- Set problem 1:
Output the records again line by line, starting with the first line of the records and going on through the line that contains "Action: pos(531,340)", with both of those lines included.

- Extract to read:
□ □ □
# Three lucky shots



## Kalevala (Jul 20, 2014)

Howdy :wave:

I think that topic title tells everything :banana: :banana: :banana:


----------



## Kalevala (Jul 20, 2014)

How to make video visible straight on this site ?


----------



## Charles (Aug 26, 2010)

Well done!

As for making the video visible directly, I just copy and paste the website while I am viewing it ... but that does not always work, and I do not know why.

Cheers ..... Charles


----------



## Charles (Aug 26, 2010)

So I just tried it above, and it worked. I note that your link began with https .... I removed the s and began with just http.

Cheers .... Charles


----------



## Kalevala (Jul 20, 2014)

Thanks for the advice, Charles.

Have to try it next time.


----------



## Genoa Slingshot (Oct 29, 2015)

Nice shots! And nice slingshot and attachment sistem.
What distance you shoot?
Was the ammo 6mm plastic?


----------



## Kalevala (Jul 20, 2014)

Thanks Genoa 

Distance is only 7,5 m and ammo is 6 mm plastic, weight 0,43 g


----------



## alfshooter (May 11, 2011)

:target: :target: :target: :thumbsup:


----------



## fungustoon (Oct 1, 2021)

Kalevala said:


> Thanks Genoa
> 
> Distance is only 7,5 m and ammo is 6 mm plastic, weight 0,43 g
> 
> View attachment 96678


Hi. Are you still happy with the 0.43 g ammo? How much damage would they do on ricocheting? Do they fly straighter than the 0.25g ammo. Sorry I.m a newbie. They are for inside my house practice. Cheers.


----------



## ukj (Jan 10, 2021)

Mr K there is no luck there ,you are a long range sniper so that close
is easy for you!
ukj


----------



## Sandstorm (Apr 5, 2021)

Nice one Kalevala! I’ve only used the abs plastic with 6mm ammo but it worked well enough that I’d like to try some bigger stuff sometime.


----------



## Kalevala (Jul 20, 2014)

fungustoon said:


> Hi. Are you still happy with the 0.43 g ammo? How much damage would they do on ricocheting? Do they fly straighter than the 0.25g ammo. Sorry I.m a newbie. They are for inside my house practice. Cheers.
□ □ □
- Set problem 2:
In the forum thread, condense the paragraph beginning "As for making the video visible directly" into a short bulleted list that keeps its main facts.
□ □ □
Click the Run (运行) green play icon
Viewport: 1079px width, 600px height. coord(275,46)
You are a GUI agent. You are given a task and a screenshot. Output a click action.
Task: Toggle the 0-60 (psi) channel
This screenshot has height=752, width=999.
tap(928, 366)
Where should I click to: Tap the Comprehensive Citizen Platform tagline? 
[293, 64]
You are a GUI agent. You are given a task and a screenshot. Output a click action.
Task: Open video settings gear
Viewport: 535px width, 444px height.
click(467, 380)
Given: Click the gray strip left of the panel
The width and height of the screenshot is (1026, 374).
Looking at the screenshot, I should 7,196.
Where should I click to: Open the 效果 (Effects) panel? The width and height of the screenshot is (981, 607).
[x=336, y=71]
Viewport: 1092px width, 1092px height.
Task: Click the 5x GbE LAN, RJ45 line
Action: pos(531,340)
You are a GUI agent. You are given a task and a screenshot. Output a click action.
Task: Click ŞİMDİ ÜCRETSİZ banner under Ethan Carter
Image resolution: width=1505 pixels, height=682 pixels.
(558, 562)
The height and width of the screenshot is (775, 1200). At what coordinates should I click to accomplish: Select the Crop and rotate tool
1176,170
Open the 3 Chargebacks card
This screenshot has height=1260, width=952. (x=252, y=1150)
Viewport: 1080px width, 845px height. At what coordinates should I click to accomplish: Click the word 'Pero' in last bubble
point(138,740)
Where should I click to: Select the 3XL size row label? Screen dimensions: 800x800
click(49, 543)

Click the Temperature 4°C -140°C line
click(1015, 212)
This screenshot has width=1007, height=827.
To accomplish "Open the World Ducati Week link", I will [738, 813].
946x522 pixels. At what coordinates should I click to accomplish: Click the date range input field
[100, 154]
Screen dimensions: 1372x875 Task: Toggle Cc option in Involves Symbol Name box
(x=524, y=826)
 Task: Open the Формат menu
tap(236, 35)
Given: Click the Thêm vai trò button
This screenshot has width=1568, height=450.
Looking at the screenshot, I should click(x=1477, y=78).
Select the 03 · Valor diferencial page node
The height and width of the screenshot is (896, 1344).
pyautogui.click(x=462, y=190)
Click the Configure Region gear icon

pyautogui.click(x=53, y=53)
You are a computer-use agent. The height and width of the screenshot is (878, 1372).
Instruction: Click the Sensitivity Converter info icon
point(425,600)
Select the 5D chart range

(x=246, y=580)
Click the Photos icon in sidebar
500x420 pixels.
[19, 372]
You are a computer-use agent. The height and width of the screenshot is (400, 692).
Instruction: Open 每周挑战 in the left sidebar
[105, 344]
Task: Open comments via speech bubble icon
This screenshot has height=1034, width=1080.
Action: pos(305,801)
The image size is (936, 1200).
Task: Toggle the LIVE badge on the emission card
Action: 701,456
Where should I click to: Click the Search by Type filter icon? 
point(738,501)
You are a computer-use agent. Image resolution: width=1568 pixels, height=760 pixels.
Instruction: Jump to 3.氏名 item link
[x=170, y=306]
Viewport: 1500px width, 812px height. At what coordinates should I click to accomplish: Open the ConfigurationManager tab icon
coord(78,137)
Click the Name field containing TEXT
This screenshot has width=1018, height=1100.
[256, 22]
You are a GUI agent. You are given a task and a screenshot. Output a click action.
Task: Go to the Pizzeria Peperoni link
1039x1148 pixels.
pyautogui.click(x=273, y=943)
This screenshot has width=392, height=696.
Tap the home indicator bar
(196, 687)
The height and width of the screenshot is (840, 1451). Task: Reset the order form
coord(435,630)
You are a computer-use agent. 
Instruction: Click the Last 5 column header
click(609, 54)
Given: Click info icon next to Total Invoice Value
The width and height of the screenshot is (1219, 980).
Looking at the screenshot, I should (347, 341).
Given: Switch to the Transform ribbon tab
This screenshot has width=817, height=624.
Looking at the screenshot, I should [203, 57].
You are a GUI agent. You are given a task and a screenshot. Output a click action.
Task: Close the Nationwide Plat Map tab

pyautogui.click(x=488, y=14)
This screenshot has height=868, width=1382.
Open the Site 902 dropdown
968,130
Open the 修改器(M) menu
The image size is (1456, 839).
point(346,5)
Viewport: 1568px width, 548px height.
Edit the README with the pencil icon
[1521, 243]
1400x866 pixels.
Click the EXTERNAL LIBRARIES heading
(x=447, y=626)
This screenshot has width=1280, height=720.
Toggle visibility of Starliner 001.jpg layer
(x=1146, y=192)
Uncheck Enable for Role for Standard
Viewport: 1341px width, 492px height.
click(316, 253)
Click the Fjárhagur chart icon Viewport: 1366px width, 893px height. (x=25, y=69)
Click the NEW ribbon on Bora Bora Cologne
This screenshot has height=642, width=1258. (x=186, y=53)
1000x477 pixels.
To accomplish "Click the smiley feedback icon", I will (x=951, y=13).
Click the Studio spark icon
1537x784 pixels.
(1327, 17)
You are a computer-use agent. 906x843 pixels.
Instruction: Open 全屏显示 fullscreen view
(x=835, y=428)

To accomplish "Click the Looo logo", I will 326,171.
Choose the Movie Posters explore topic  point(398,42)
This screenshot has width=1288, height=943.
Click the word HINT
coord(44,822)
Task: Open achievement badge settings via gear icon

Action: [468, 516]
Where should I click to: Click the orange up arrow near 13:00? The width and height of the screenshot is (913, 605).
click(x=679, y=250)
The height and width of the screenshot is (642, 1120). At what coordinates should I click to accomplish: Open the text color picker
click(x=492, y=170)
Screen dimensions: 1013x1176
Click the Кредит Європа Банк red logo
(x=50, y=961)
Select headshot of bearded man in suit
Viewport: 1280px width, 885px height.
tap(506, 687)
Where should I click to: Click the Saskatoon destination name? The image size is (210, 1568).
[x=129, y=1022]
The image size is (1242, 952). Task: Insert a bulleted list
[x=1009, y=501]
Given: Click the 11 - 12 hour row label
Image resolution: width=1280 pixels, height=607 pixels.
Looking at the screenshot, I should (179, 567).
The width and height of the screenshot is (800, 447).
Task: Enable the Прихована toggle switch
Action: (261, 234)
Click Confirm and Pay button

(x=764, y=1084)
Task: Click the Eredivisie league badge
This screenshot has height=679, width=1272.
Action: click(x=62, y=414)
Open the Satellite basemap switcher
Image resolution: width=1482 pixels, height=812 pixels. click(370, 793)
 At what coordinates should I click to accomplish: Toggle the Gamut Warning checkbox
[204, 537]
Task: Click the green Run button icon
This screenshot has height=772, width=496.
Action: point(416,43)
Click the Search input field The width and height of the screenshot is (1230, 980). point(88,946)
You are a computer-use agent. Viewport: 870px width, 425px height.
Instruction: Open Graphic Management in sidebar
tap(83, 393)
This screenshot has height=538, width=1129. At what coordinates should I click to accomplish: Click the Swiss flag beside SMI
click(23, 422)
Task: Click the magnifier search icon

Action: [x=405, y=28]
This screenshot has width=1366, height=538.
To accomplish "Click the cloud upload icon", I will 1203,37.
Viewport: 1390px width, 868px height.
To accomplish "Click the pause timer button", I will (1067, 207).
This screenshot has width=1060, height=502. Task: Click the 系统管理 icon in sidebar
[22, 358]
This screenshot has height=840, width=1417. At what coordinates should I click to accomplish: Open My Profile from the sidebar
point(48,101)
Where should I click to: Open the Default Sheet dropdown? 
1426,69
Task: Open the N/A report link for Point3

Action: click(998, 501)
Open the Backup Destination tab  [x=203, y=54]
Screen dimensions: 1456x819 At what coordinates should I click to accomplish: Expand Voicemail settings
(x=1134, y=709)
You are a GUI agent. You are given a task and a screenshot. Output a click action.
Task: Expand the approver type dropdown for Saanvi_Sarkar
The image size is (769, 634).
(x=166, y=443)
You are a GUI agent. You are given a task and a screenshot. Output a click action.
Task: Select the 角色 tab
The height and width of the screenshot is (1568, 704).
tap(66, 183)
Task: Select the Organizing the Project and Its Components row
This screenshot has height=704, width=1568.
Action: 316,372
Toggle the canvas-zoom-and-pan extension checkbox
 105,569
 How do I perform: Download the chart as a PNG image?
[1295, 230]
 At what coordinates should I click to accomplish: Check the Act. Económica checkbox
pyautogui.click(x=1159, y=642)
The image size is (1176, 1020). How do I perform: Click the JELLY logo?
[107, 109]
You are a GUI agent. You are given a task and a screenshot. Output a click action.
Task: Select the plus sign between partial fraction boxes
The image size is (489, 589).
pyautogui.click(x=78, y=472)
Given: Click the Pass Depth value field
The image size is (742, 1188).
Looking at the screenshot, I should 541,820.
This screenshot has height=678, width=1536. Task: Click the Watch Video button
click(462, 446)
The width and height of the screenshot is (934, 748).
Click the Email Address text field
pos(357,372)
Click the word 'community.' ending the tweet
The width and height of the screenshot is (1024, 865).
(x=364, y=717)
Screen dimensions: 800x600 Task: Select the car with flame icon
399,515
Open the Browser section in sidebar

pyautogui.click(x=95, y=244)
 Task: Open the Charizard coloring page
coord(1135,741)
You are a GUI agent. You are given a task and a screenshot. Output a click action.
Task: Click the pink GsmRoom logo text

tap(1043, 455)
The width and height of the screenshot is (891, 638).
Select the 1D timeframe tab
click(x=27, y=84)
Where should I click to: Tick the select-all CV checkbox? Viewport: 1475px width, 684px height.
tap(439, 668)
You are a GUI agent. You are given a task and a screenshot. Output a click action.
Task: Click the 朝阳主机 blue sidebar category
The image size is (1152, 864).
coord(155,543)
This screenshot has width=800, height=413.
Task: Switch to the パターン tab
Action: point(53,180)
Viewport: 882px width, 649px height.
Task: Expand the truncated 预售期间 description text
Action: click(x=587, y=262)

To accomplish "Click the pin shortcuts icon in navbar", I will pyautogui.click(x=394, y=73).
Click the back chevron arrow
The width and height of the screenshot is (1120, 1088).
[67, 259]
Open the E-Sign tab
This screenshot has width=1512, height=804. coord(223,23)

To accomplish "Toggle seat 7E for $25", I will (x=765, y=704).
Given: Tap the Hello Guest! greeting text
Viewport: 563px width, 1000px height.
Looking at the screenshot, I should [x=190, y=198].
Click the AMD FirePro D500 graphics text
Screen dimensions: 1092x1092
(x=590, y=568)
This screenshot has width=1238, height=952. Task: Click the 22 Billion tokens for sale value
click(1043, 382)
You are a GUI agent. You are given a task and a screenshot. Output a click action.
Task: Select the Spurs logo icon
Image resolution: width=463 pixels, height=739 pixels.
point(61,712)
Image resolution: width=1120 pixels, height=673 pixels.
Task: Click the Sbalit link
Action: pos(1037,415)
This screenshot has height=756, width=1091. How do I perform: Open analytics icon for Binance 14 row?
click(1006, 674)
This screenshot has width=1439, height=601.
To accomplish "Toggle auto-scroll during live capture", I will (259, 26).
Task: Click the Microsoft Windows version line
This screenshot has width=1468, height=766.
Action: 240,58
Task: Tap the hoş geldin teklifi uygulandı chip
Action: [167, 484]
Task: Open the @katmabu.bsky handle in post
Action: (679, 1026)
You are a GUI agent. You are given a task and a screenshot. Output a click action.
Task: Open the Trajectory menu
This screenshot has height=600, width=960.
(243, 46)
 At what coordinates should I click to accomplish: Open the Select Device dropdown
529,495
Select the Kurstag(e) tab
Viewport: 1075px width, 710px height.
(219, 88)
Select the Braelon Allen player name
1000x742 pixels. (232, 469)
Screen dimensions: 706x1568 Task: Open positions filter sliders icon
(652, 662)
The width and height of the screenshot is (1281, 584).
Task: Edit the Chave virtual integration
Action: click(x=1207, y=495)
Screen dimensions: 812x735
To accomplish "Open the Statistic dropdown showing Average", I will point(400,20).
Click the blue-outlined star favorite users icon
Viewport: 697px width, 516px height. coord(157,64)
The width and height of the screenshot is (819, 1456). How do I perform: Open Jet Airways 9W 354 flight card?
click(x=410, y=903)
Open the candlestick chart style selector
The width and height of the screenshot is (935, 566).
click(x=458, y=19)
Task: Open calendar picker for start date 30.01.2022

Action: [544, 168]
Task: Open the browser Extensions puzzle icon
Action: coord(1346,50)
□ □ □
- Full output 1:
Click the Run (运行) green play icon
Viewport: 1079px width, 600px height. coord(275,46)
You are a GUI agent. You are given a task and a screenshot. Output a click action.
Task: Toggle the 0-60 (psi) channel
This screenshot has height=752, width=999.
tap(928, 366)
Where should I click to: Tap the Comprehensive Citizen Platform tagline? 
[293, 64]
You are a GUI agent. You are given a task and a screenshot. Output a click action.
Task: Open video settings gear
Viewport: 535px width, 444px height.
click(467, 380)
Given: Click the gray strip left of the panel
The width and height of the screenshot is (1026, 374).
Looking at the screenshot, I should 7,196.
Where should I click to: Open the 效果 (Effects) panel? The width and height of the screenshot is (981, 607).
[x=336, y=71]
Viewport: 1092px width, 1092px height.
Task: Click the 5x GbE LAN, RJ45 line
Action: pos(531,340)

- Full output 2:
- Method for making the video visible directly: copy and paste the website while viewing it.
- The method does not always work.
- The reason it sometimes fails is unknown.